This weblog post is published on the 42nd anniversary (2020-02-16) of the opening of the CBBS (1978-02-16), the world’s first bulletin board service. It also commemorates the life of Randy John Suess (1945-01-27 – 2019-12-10). Born in Skokie, Illinois, Suess served for two years in the U.S. Navy, before attending the University of Illinois at Chicago Circle. He worked for IBM and Zenith.
In the 1970s, Suess was an amateur radio operator, with call sign WB9GPM. He was an active member of the Chicago FM Club, where he helped with maintenance on their extensive radio repeater systems.
However, Suess is most famously remembered as the co-founder and hardware developer of the first bulletin board system (BBS), along with partner and software developer Ward Christensen (1945 – ). They met as members of the Chicago Area Computer Hobbyists’ Exchange, or CACHE about 1975. Development of the BBS started during the Great Blizzard in Chicago, and was officially online (an expression not used at the time) as CBBS = Computerized Bulletin Board System, on 1978-02-16.
The early development of this and other bulletin board systems is documented in a previous weblog post, and more extensively in BBS: The Documentary an 8-episode documentary series created by computer historian Jason Scott, made from 2001-07 to 2004-12.

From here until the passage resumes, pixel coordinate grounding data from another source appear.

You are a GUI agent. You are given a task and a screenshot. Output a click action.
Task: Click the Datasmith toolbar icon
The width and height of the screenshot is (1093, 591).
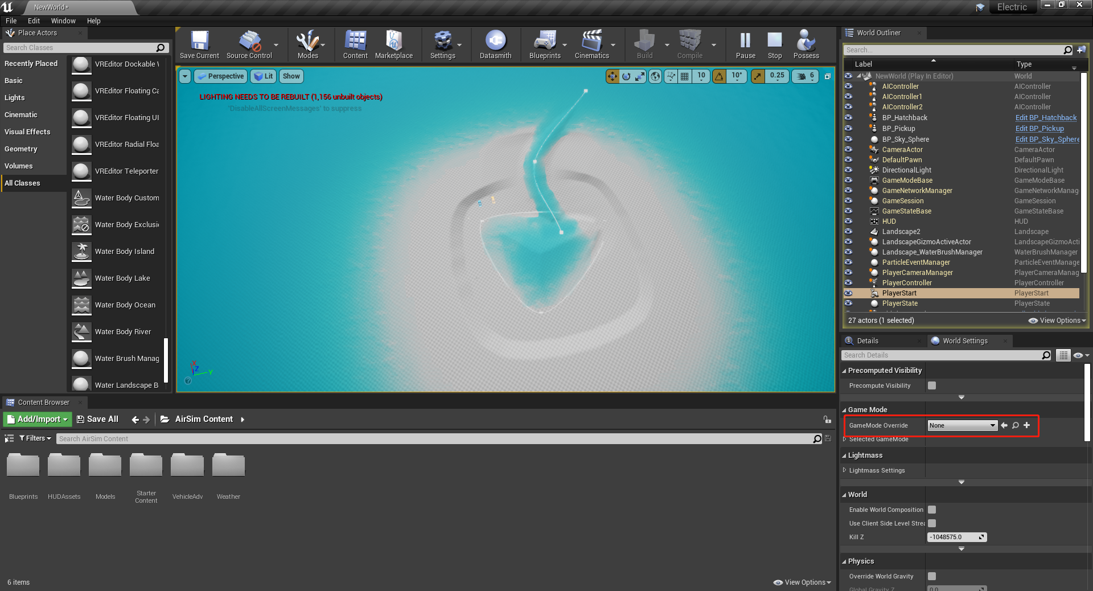[x=495, y=44]

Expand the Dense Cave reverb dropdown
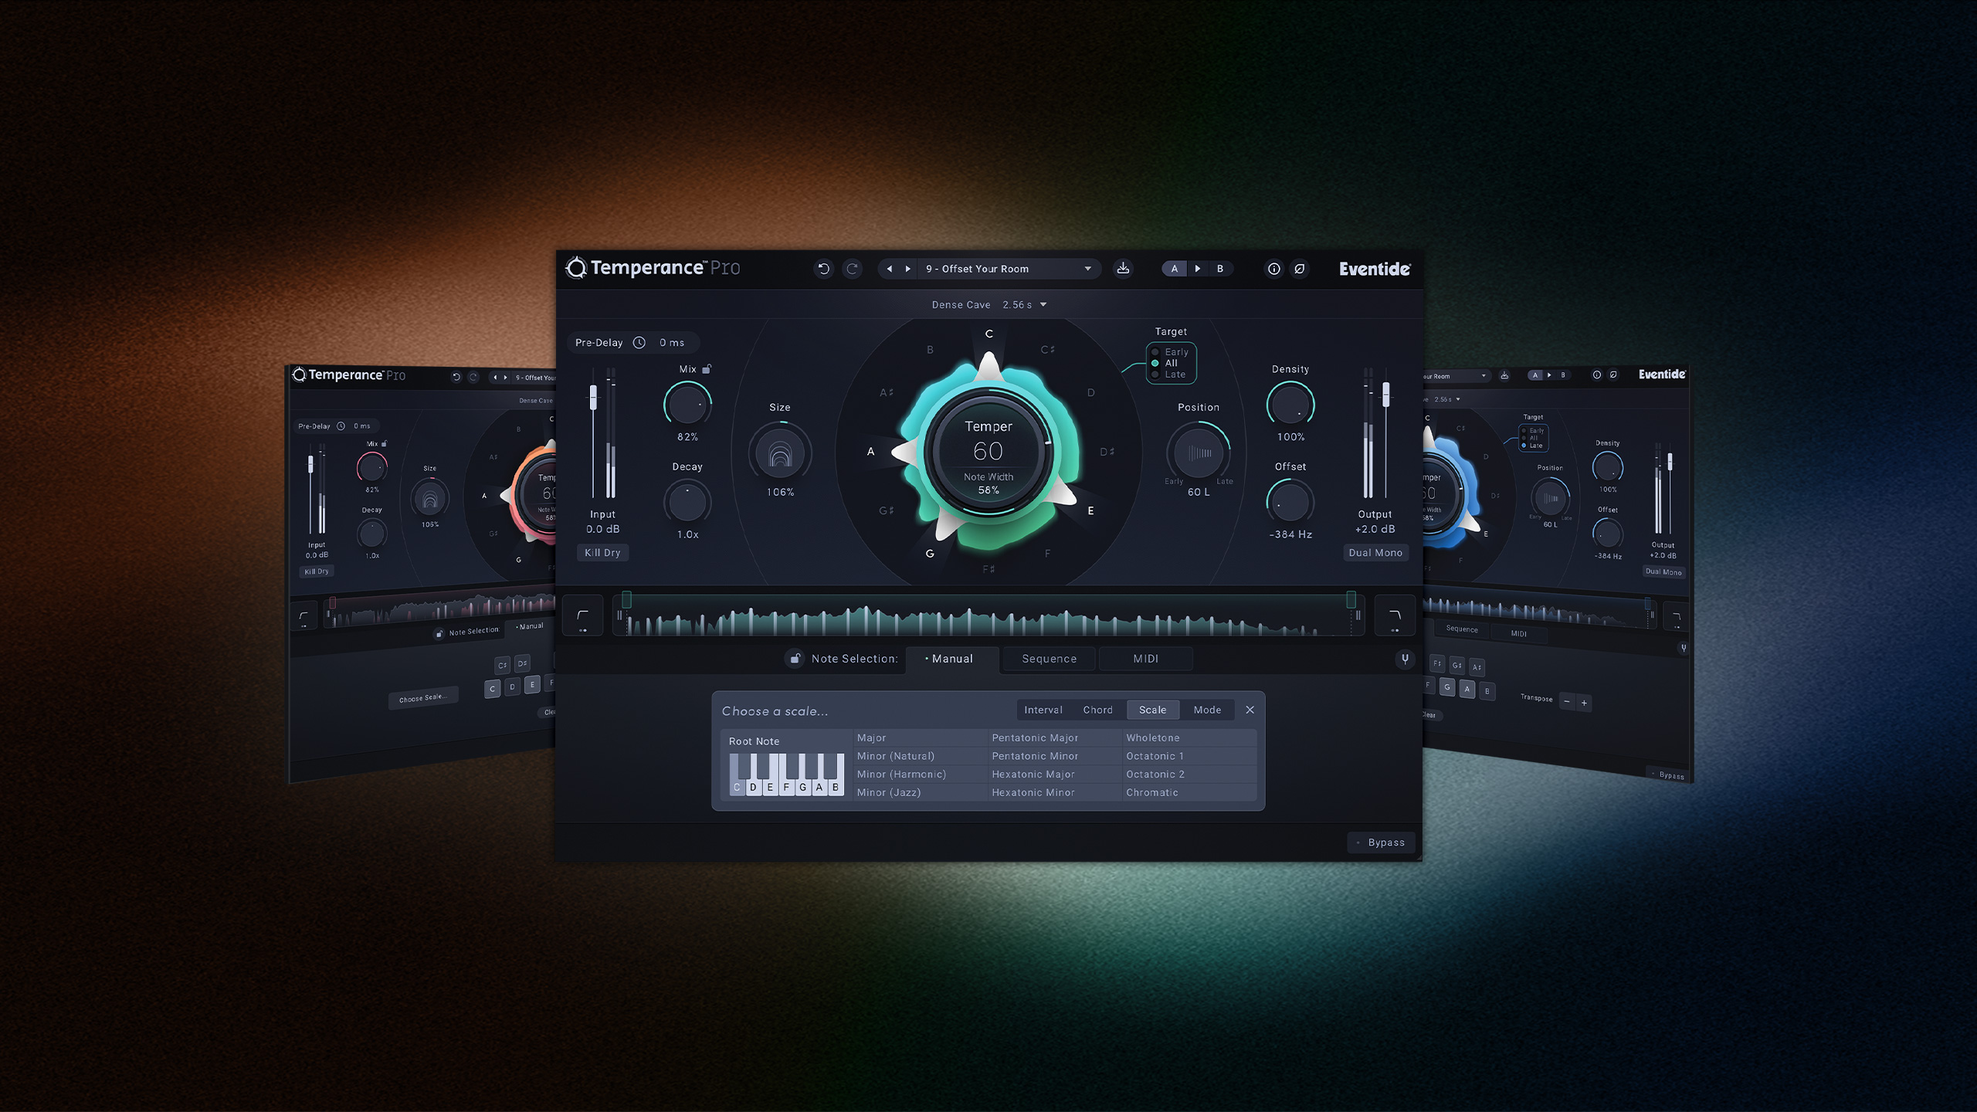[x=1043, y=304]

The CBBS consisted of a S-100 computer with an 8-bit, ca. 1 MHz processor, 64kB RAM and two single-sided 8″ diskettes each holding 173 kB formed the basis of the system, along with a Hayes MicroModem 100 running at 300 baud. The operating system was CP/M, but it ran other software was written in 8080 assembler, and automatically loaded whenever someone dialed in at: 312-545-8086.
Attention to detail was important for the survival of the system. The floppy disk drive motors ran from mains electricity, and quickly burned out if left on. So the system was modified by Suess to turn itself on when the phone rang, and to keep going for a few seconds after the caller had finished to let the computer save its data, and then quietly go back to sleep. A unique feature of CBBS, was that if callers typed inappropriate words, these would be recognized and the system would log the caller out. Entering too many unproductive keystrokes would have the same effect.
Suess hosted CBBS, because his house in the Wrigleyville section of Chicago could be called without paying long-distance charges by anyone in Chicago. By the time the system was retired in the 1980s, its single phone line had logged over 11 000 unique users, and received more than 500 000 calls. A version of CBBS has run periodically, more than forty years after its inception, demonstrating the state of technology at the end of the 1970s.
Because of his interest in Unix systems, in 1982 he created the world’s first public-access Unix system, then called “wlcrjs”. In 1984 this became Chinet (Chicago Network), which connected to the internet through a satellite radio. It ran on one of the earliest Compaq portable machines, with a 4 MHz 8088 processor, 640kB of memory, and a 10 MB hard drive.
In the early days of Chinet, the Internet was still a research tool, unavailable to the general public. E-mail and newsgroup accounts were obtained from a university computer or a BBS-like system. There were no ISPs (Internet Service Providers). E-mail and newsgroup postings were relayed from one computer to the next using UUCP (Unix-to-Unix Copy), a suite of computer programs/ protocols allowing remote execution of commands and transfer of files, email and netnews between computers, mostly at night, mostly over regular telephone lines at 1200 or 2400 Baud. The entire content on the internet was so small that it could be downloaded in a single evening. This meant that Chicago area users could browse a global collection of data without paying long-distance telephone rates.
In the late 80’s, Chinet had 12 dialup ports for between 300 and 600 active users. Later these were replaced with 22 phone lines that connected to a bank of modems, operating at considerably higher speeds. Eventually, the UUCP model became obsolete, with more companies getting direct Internet access, and ISPs offering inexpensive access to consumers. Chinet’s dial-up port usage started to decline.
Chinet then started using PicoSpan to replace its BBS software. Eventually, yapp (Yet Another Picospan Program) replaced PicoSpan and remained in use until Chinet migrated from Unix shell-based access to web based interfaces in the late 1990’s.
Despite a fire in 1996-05, Chinet still exits today, entirely web-based, running Simple Machines Forum software on a Debian GNU/Linux system.
Suess was married twice, first to Agnes Kluck and then to Dawn Hendricks, both marriages ended in divorce. He had two daughters, Karrie and Christine and one son, Ryan.
Randy Suess died 2019-12-10 in Chicago, Illinois. Currently, CBBS is operative, with information available about Randy Suess and his death.
Full disclosure: I am a registered user of CBBS/ Chinet, Chicago.